Make a Sim Hash (Locality Sensitive Hashing) Algorithm more accurate?

3.2k views Asked by At

I have 'records' (basically CSV strings) of two names and and one address. I need to find records that are similar to each other: basically the names and address portions all look 'alike' as if they were interpreted by a human.

I used the ideas from this excellent blog post: http://knol.google.com/k/simple-simhashing# to write a simple SimHash. If the results of the SimHash for two or more strings are the same, I pass all records of this subset to a fine-grained matching program that is O(n^2) which compares every record of the set to every other record.

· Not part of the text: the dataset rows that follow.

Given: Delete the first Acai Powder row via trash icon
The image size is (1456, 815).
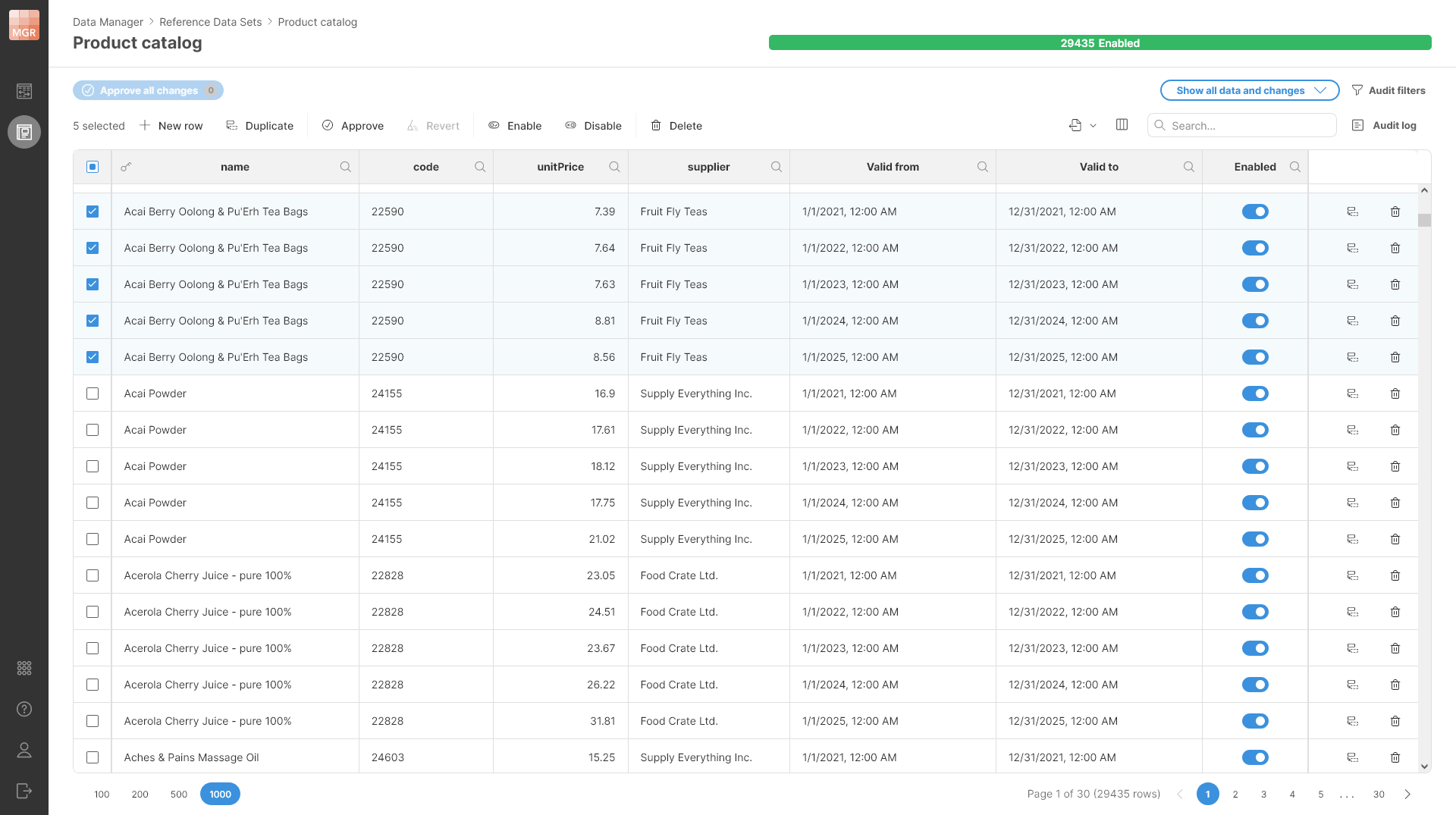Looking at the screenshot, I should click(1395, 393).
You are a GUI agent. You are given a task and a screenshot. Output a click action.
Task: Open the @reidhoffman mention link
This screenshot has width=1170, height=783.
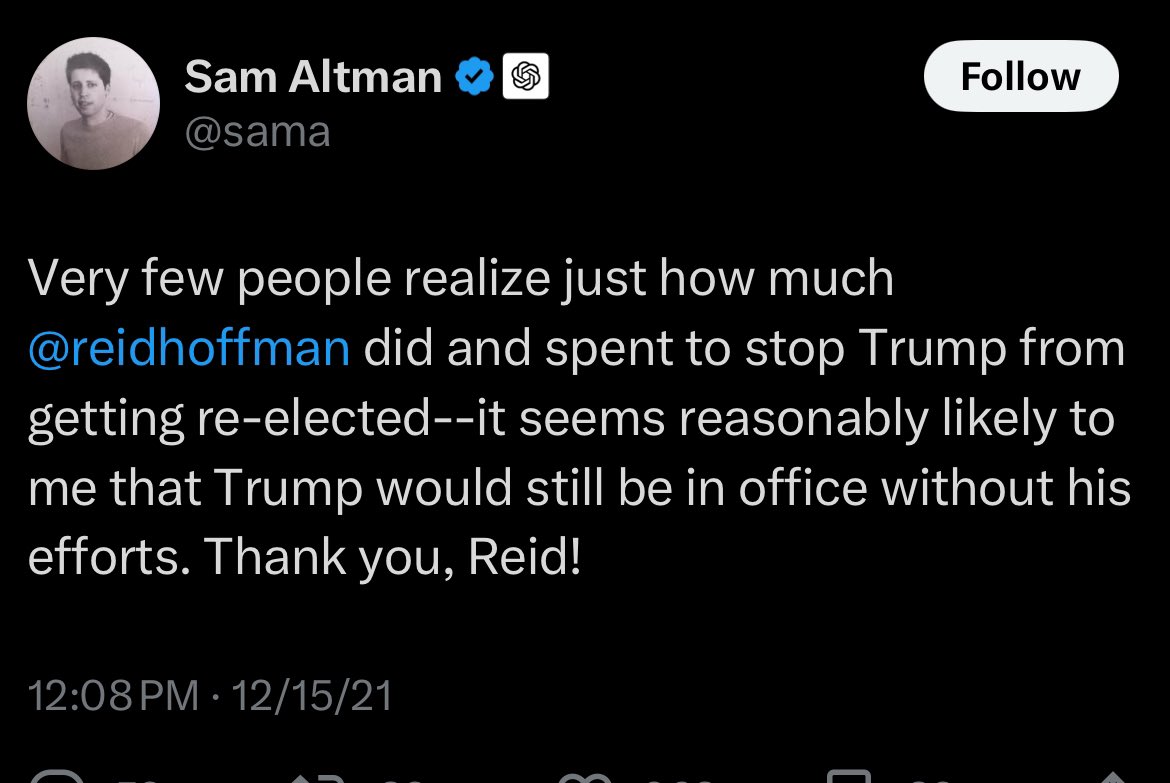(x=189, y=347)
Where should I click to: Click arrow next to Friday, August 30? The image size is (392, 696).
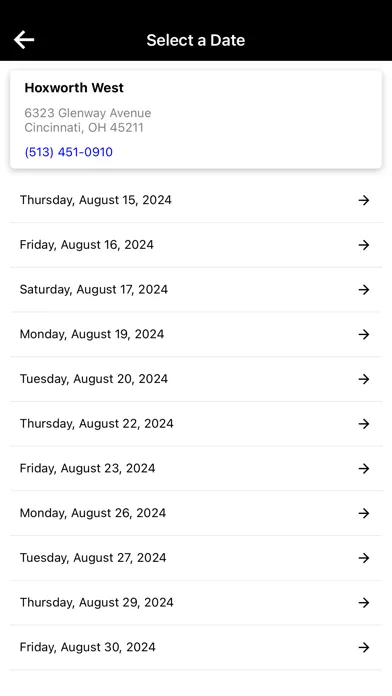pyautogui.click(x=364, y=648)
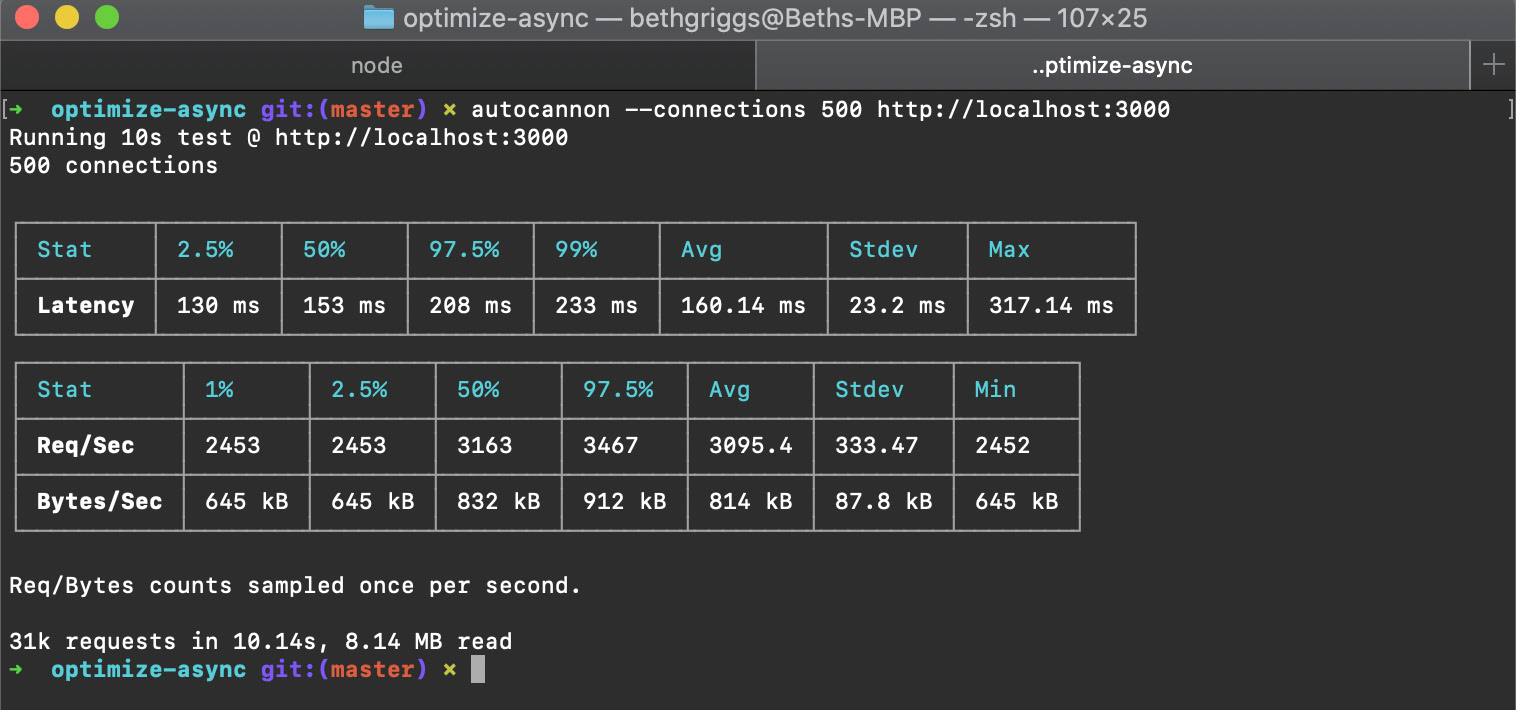Select the lightning icon on the bottom prompt line
The width and height of the screenshot is (1516, 710).
click(451, 669)
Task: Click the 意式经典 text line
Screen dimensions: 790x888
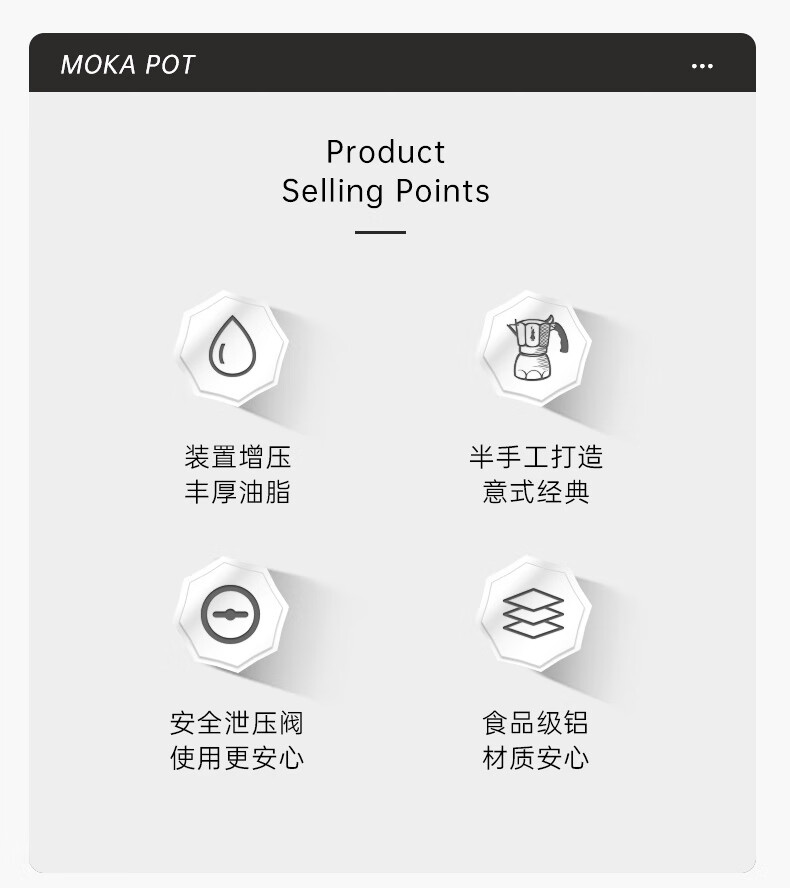Action: [536, 492]
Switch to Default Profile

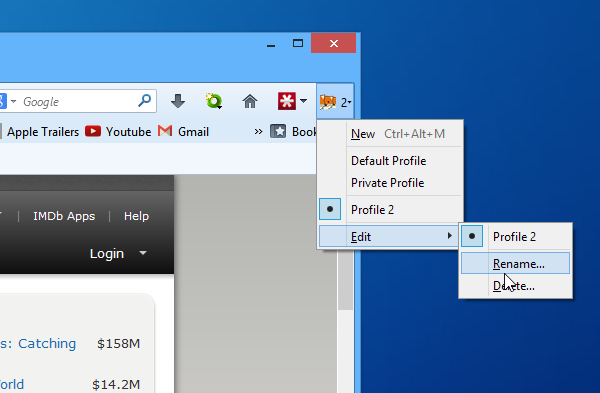pyautogui.click(x=388, y=161)
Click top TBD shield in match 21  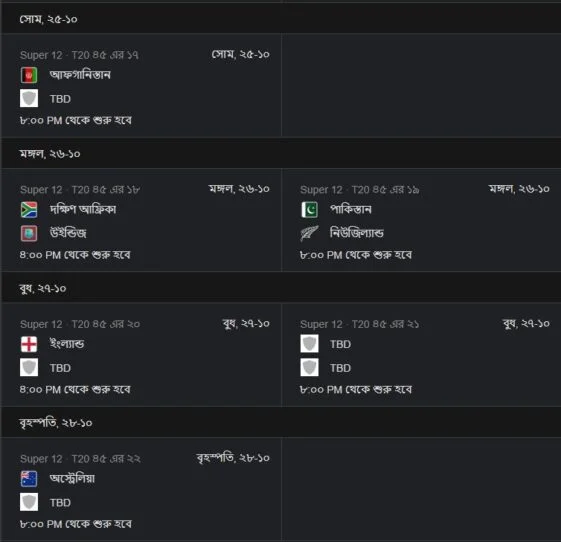[309, 344]
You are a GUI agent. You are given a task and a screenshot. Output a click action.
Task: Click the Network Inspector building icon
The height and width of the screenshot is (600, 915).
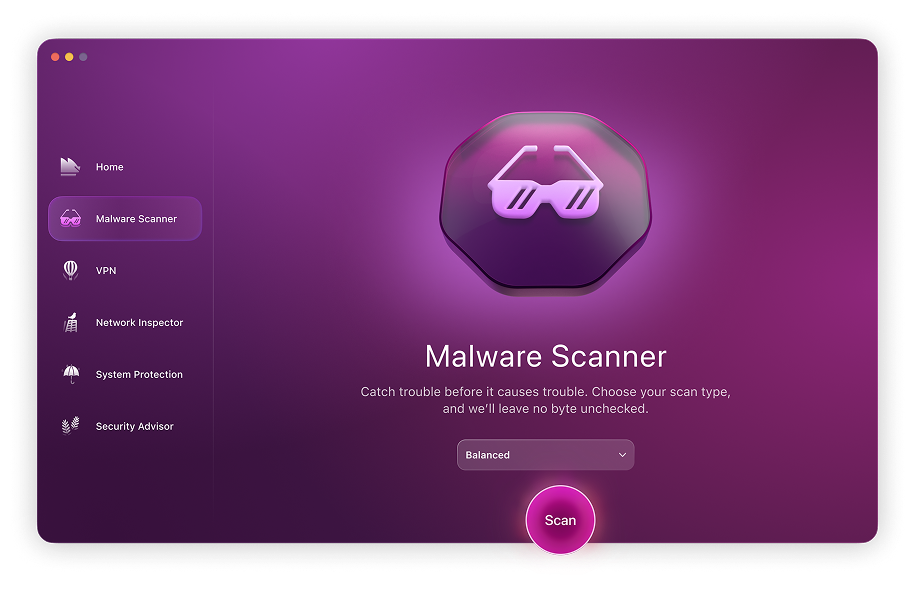(70, 322)

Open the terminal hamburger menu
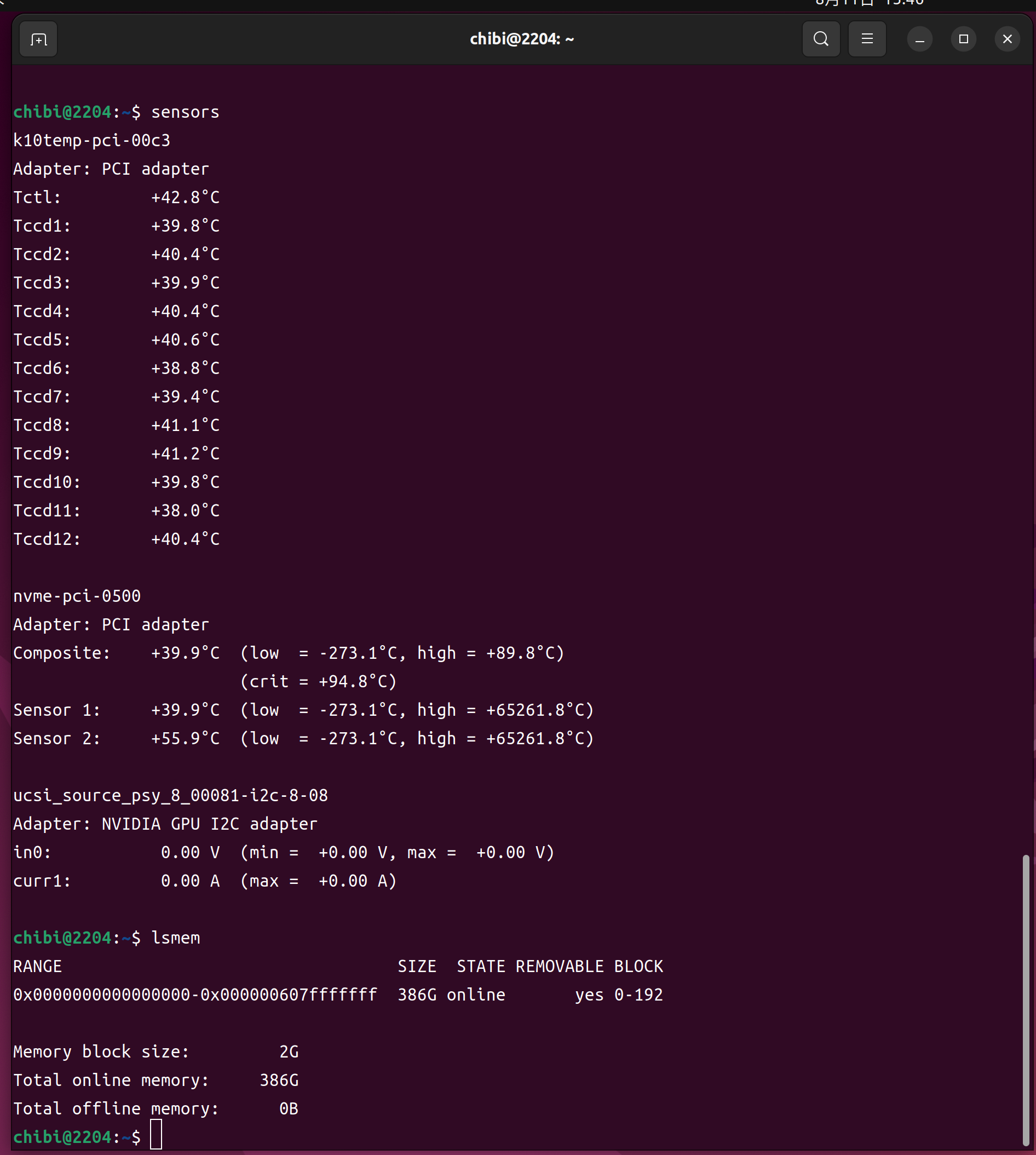(866, 39)
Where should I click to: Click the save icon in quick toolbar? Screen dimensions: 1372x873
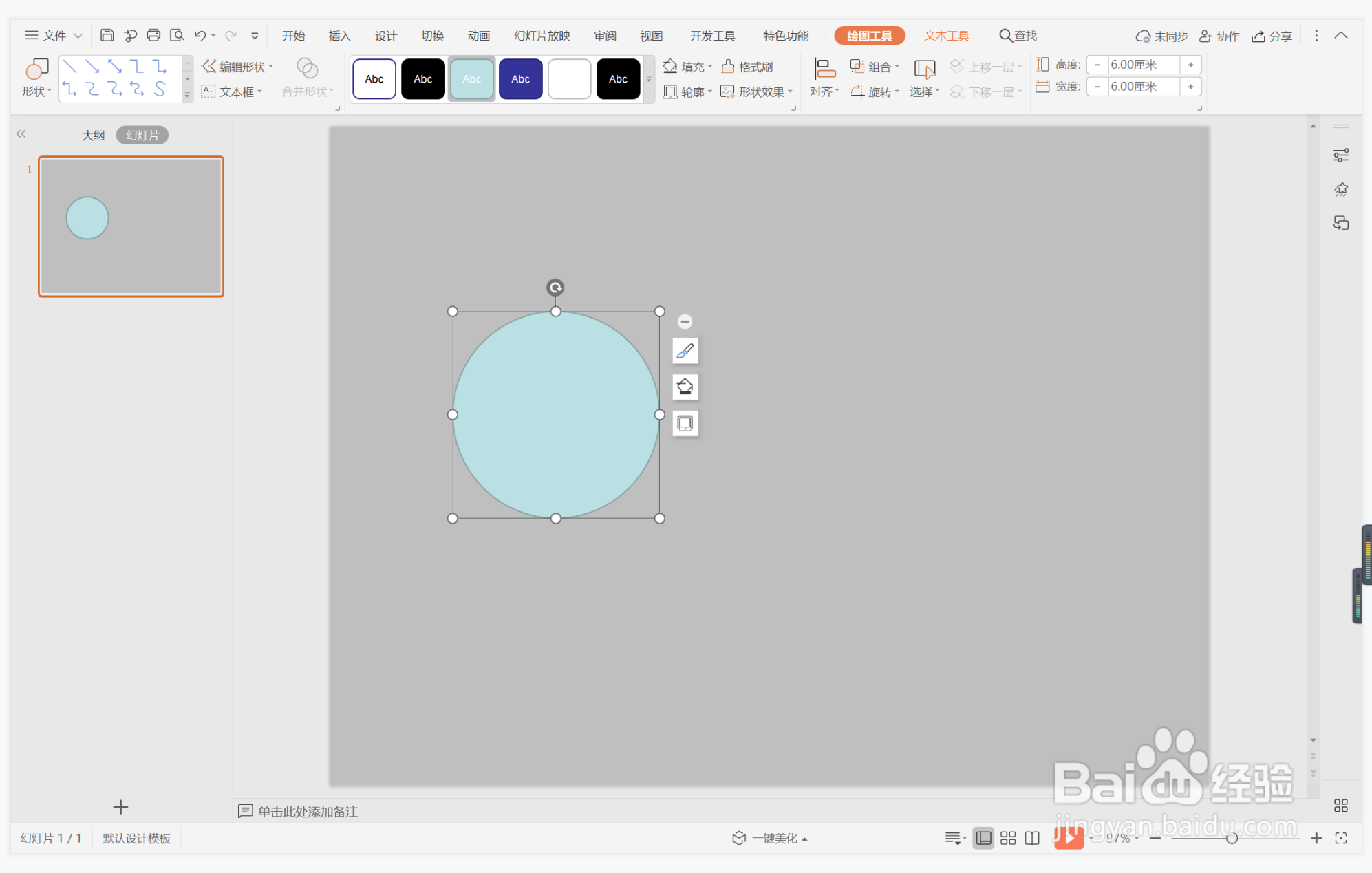pos(107,36)

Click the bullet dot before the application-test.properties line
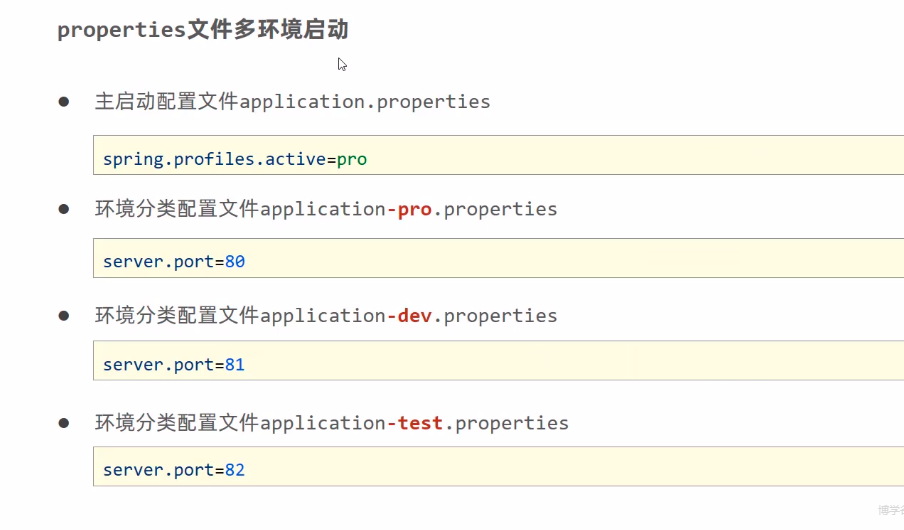pos(64,422)
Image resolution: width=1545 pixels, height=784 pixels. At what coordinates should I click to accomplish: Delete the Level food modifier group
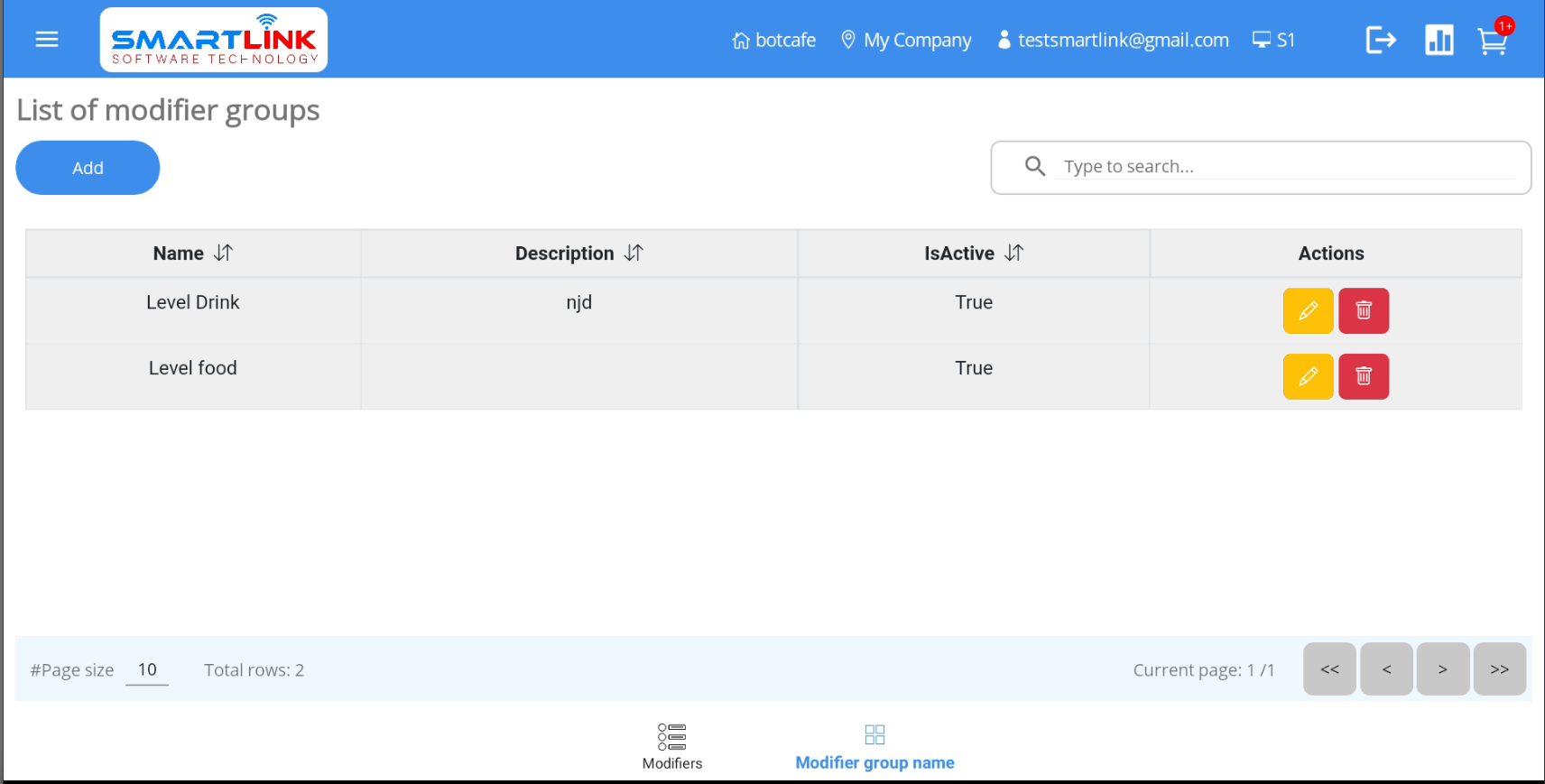pyautogui.click(x=1363, y=377)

For the SimHash portion, I have parameters where I can define the datagram size (basically a sliding window of size n over the strings) and the number of iterations to use to determine how many (random) hashes I need to use for the SimHash calculation. So far a datagram size of 4 and using 4 hashes to compute the SimHash. I have tried various other combinations, but this one yields the best results so far.

The issue I'm running into is that this method finds about 80% of the duplicates in the data sets I have. I know this because I have verified the entire data set against the painfully slow O(n^2) full match mentioned above. The O(n^2) matcher is OK for data sets of less than 10^4, but quickly becomes unfeasable, since I need to run sets of size 10^8.

Any ideas, suggestions or thoughts on how I can increase the accuracy of the SimHash so more of the 'similar' records are tagged with the same SimHash number?

EDIT: Prior to SimHashing, I capitalize and remove all ![0-9A-Z] characters. Examples of things that should match (spelling mistakes are intentional):


  • JOHN SMITH, 123 ANY STREET SOMETOWN ZIP
  • JOHNNY SMITH, 123 ANY STRET
  • SOMETOWNE ZIP ROBERT PARKER, 442 ANY STREET SOMETOWN ZIP

Here 1 and 2 are similar, 3 is not. Output should be: 1 + 2

3

There are 3 answers

1
Rob Neuhaus On BEST ANSWER

Before you try to be fancy and change the sim hash, have you tried applying domain specific knowledge to the problem?

Do you have a list of missed pairs for your algorithm? Is there anything they have in common?

Have you tried doing things like removing capitalization, converting nick names to full names, dropping middle names, expanding N, E, S, W and north, south, east, west, expanding st to street, etc?

5
Harrison F On

(I'd put the below in a comment but don't have the rep yet.)

What ultimately are you trying to do? Find all duplicates? How are you defining duplicates? Case sensitivity matters? Similar wording?

I am slightly confused about how you are going about this - finding similar records and creating a set, but then later O(n^2) checking for what I assume is exact equality. If you are checking for exact equality, then that seems to defeat the purpose of finding similar records (unless you are using that as a filter for your O(n^2) to save time.

Some random thoughts: Run each record through a sort of sanitizer that attempts to convert each record to the most general form (if you care / this matters).

If exact equality is what you are interested in, and memory is not a restriction, but you are looking for speed, you could just create a Java object for each record. Define the .equals() for each record (you could always customize this to not do exact equality). You will then need to define a hashCode() for this object. Then you can stick each record in a HashSet.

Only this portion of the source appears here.